ETFs

Exchange traded funds trade on stock exchanges, just like stocks. Investors can buy them on margin, or sell them short. The best exchange-traded funds offer well-diversified, tax-efficient portfolios with exceptionally low management ETF fees. They are also very liquid.

Investors use ETFs in a variety of ways, and some investors work only with ETFs and no other type of investment in portfolio creation.

An amazing aspect of ETFs is their diversity. Some investors may create an entire portfolio solely from a few well-diversified ETFs.

ETFs trade on stock exchanges, just like stocks. That’s different from mutual funds, which you can only buy at the end of the day at a price that reflects the fund’s value at the close of trading.

Prices of ETFs are quoted in newspaper stock tables and online. You pay brokerage commissions to buy and sell them, but their low management fees give them a cost advantage over most mutual funds.

As well, shares are only added or removed when the underlying index changes. As a result of this low turnover, you won’t incur the regular capital gains taxes generated by the yearly distributions most conventional mutual funds pay out to unitholders.

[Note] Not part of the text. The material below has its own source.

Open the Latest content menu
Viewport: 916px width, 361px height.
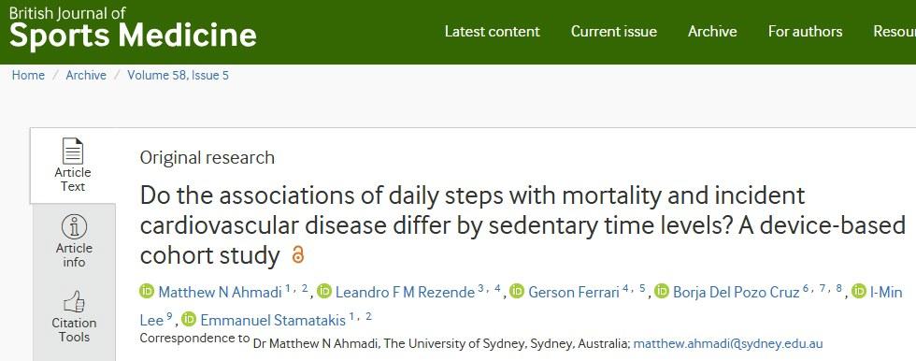492,32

ETFs have a place in every investor’s portfolio, at TSI Network we also recommend using our three-part Successful Investor strategy:

  1. Invest mainly in well-established companies;
  2. Spread your money out across most if not all of the five main economic sectors (Manufacturing & Industry; Resources & Commodities; the Consumer sector; Finance; Utilities);
  3. Downplay or avoid stocks in the broker/media limelight.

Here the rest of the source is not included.